Oxidized low-density lipoprotein (ox-LDL) promotes cardiac differentiation of bone marrow mesenchymal stem cells via activating ERK1/2 signaling.

Abstract

The differentiation efficiency of bone marrow mesenchymal stem cells (BM-MSCs) is low in vivo after transplantation. Therefore, it is necessary to look for effective reagents for enhancing cardiac differentiation of BM-MSCs. It has been reported that cardiac differentiation of stem cells depends on the activation of extracellular signal-regulated protein 1/2 (ERK1/2) signaling. Oxidized low-density lipoprotein (ox-LDL) is a potent reagent for ERK1/2 activation. This indicates that ox-LDL may be a potential reagent to stimulate cardiac differentiation of stem cells. In this study, we investigated the effect of ox-LDL on cardiac differentiation of BM-MSCs and its relationship with ERK1/2 signaling. BM-MSCs were isolated from mouse bone marrow, cultured in DMEM supplemented with 15% FBS, and passaged up to the 3rd passage. Following culture with 5μg/mL ox-LDL for 3weeks, the cardiac differentiation of the 3rd passage BM-MSCs was identified by immunostaining, Western blotting, and RT-PCR assays for measuring the expression of cardiac-specific markers. To further explore the role of ERK1/2 signaling in cardiac differentiation of BM-MSCs, we simultaneously exposed BM-MSCs to ERK1/2 inhibitor (U0126) and ox-LDL, and identified the cardiac differentiation again.

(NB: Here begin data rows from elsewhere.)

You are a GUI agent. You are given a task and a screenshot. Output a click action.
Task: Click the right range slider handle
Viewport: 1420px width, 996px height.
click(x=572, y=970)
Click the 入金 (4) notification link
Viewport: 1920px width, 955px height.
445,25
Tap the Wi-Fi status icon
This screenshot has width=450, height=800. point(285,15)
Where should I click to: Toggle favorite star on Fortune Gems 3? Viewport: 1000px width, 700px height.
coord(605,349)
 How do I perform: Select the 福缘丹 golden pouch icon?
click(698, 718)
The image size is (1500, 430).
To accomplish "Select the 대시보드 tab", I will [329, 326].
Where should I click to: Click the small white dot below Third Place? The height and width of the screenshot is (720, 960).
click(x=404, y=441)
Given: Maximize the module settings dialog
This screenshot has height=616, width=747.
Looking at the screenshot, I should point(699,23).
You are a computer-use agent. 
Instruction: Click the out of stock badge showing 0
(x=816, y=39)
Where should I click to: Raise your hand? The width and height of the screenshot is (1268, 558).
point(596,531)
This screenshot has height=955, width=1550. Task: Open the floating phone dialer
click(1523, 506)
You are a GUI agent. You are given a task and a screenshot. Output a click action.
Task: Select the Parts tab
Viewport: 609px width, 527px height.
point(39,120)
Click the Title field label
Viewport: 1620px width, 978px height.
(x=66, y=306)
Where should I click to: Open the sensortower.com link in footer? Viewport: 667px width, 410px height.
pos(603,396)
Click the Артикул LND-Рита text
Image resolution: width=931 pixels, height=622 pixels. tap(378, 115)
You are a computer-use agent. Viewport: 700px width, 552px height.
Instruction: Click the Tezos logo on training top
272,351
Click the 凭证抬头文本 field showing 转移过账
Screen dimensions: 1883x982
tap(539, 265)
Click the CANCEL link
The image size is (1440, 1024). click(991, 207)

The expressions of cardiac-specific markers including α-cardiac actin, α-MHC, β-MHC, ANP, and BNP were markedly increased in BM-MSCs following treatment with ox-LDL (P<.05), which indicates a directional differentiation of BM-MSCs to cardiac cells. Further, ox-LDL could also activate ERK1/2 in BM-MSCs, and application of U0126 markedly inhibited ox-LDL-induced cardiac transformation of BM-MSCs. Ox-LDL induces cardiac differentiation of BM-MSCs via activation of ERK1/2 signaling.